京都の街角に迷い込んだような活況の跡
「江差の5月は江戸にもない―」と謳われた18世紀半ばからのニシン漁の最盛期に、多くの廻船問屋や土蔵が軒を連ねていた中歌町、姥神界隈―。当時の人口は3万人を数えていたというから、その活況は推して知るべし。現在でも歴史薫る街のいたるところで、長い歳月が刻んできた古い民家や土蔵に出合い、京都の街角にでも迷い込んだような錯覚にとらわれることがある。
藩政時代の繁栄を支えた北前船と浜街道
函館から北西へ約70キロ、檜山地方の中心、江差町は、江戸時代から明治の初期にかけて、檜材の産地、ニシン漁の基地、また蝦夷の代表的な商業港としても栄えた。
蝦夷地を治めた松前藩は、石高のない特異な藩で、その存亡は、ニシン漁と日本海を舞台とした交易にかかっていたといってもいい。だから江差とその界隈、現在の檜山地方は、松前藩の経済の要だった。そしてそれらの物資の交易に活躍したのが、よく知られている北前船こと弁財船だ。

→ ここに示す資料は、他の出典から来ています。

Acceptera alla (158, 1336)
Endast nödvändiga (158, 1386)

江差で積み込まれた檜材やニシンは、主に大坂や堺に運ばれ、北前船の往来によって、この地に京の文化が生まれ育った。
藩政時代、函館、福山(松前)、江差と鼎(かなえ)の足のようにその繁栄を競い、政治の中心福山と商業の中心江差を繫ぐ”浜街道”、現在の日本海沿いの国道228号及び229号は、北海道唯一の藩、松前藩の要路として、多くの人々の足跡を残した。